I’ve also picked up more Italian bees (distinctly yellow/amber abdomen), so whilst I have just re-queened my existing colonies of Italian bees with Cornish black queens, I will have to raise some more Cornish blacks to replace these recent incomers. The reason for this is that the Italians are used to long, hot summers and short, mild winters, so the short summers and longer winters of damp, misty weather we experience in Cornwall hardly suit their needs.
Also, the Cornish blacks are more abstemious than, say, Italians, and in periods of dearth will hold back on wasting energy and burning up calories, which need replenishing via honey stores, whilst the Italians say “Whey-hey! Let’s party!” and eat up their stores in next to no time – and then we wonder why they starve to death! No, definitely not a race to my liking (the bees, that is).
The first swarm I had was one from my home apiary (sshhh! Don’t tell anyone! I’m not supposed to have swarms from my colonies!). I caught it in a bait hive set up in a tree in the apiary. That night I took down the bait hive and placed it on its future site ready for transfer to a proper hive next morning. However, when I looked into the hive next day, the bees had gone!

[Collection records]
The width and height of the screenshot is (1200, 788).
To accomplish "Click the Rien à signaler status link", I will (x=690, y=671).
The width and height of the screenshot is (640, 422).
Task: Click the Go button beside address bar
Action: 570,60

§ **COMPLETE THE FOLLOWING**:
(1) List every line of the records that contains the string "screenshot", treating uppercase and lowercase as different.
(2) Pick up the beekeeping passage after its last sentence and carry it forward.
The beekeeping passage and the records have no connection to each other.

§ **ANSWERS BY TASK**:
(1)
The width and height of the screenshot is (1200, 788).
The width and height of the screenshot is (640, 422).

(2)
How ungrateful – but, on looking around, there they were, clustered in a tree about 5 metres from where the bait hive had been earlier. I collected them and immediately put them into my Warré hive, then, once they were all in, placed a queen excluder under the bottom box so that the queen could not get out and abscond again. Once the bees had drawn some comb and the queen had started laying again, I removed the queen excluder and the bees have flourished ever since (which reminds me, I need to provide another box for them so they don’t run out of space).
At the time I was collecting this swarm from the second tree, I heard the unmistakeable sound of another swarm and, on turning round, saw this cloud of bees flying – at ground level! – towards a clump of long grass in the apiary, where they settled. I immediately placed a box over them so they thought they had found a new home and, once they were in, moved it into a hew hive. But why fly at ground level – bees normally fly at about 12′ – and they very rarely settle on the ground – it’s not their natural nesting preference (think of tall, hollow tree trunks with a knot hole about 20′ off the ground). Anyway, all done!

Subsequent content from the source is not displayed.